Monday, August 11, 2008

Huawei attacks the European market

Huawei Technologies, the China telecommunications equipment maker, is to step up sales efforts in Europe in a move that will raise pressure on western rivals.

Zhou Ming Cheng, Huawei's European marketing director, told the Financial Times the group had achieved sales of $2bn (£1bn) in Europe in 2007, up from $770m in 2006.

Mr Zhou said Huawei aimed to lift European sales this year, implying it was seeking to raise market share at the expense of rivals Alcatel-Lucent, Ericsson and Nokia Siemens Networks.

Huawei's aggressive overseas drive is putting pressure on Alcatel-Lucent and Nokia Siemens, which reported losses last year, and Ericsson, which saw net income fall.

"I do believe that in the coming few years we are still growing very fast here," Mr Zhou said.

"The European market is one of the biggest in the world - very strategic to the company. So we put more investment in and we believe we will have a better and better position here."

He claimed that the 2006 merger between Alcatel and Lucent and the joint venture between Nokia and Siemens had given Huawei sales opportunities because fixed-line phone and mobile operators did not want to be dependent on a restricted range of equipment suppliers.

During the past two years, Huawei has been winning wireless infrastructure contracts with European mobile operators by edging out Alcatel-Lucent, Eric-sson and Nokia Siemens.

Vincent Rech, an analyst at Société Générale, pointed to contracts won by Huawei in 2007 with Vodafone in Greece, Romania and Spain; France Telecom in Belgium and France; and Telefónica in Germany.
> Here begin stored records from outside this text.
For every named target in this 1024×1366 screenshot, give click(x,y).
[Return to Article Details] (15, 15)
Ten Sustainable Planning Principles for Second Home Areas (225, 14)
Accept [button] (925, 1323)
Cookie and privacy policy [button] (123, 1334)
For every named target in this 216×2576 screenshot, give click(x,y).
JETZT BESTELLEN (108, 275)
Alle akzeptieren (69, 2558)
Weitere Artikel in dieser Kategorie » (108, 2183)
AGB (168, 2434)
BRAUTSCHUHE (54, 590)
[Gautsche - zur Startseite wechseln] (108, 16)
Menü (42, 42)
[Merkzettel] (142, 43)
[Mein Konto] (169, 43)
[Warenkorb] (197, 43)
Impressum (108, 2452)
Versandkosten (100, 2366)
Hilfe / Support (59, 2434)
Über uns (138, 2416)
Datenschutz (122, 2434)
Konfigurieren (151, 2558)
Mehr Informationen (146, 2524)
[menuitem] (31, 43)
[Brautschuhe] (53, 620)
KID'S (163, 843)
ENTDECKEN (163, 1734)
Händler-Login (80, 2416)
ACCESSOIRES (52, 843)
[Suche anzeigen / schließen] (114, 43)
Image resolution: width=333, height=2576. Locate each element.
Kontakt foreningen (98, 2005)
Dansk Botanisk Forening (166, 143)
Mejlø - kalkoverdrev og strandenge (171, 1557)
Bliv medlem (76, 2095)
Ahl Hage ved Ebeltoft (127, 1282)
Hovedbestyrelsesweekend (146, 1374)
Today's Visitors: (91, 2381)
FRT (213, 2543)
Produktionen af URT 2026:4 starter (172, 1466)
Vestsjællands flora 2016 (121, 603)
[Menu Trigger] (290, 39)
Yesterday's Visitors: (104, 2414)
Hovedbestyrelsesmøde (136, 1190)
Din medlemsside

The contracts underline how Huawei is moving beyond China and other emerging markets.

But while it is enjoying growing success in Europe, Huawei has made limited progress in the US. Mr Zhou said sales of $100m were achieved in the US in 2007.

The 2007 annual report of Huawei, which is not a public company, said it generated revenue of $12.6bn and net income of $673.5m.

Mr Zhou played down suggestions by rivals that it was aggressive in its pricing of contracts so as to win orders.

He described Huawei as a private company and denied it received financial support from the Chinese government.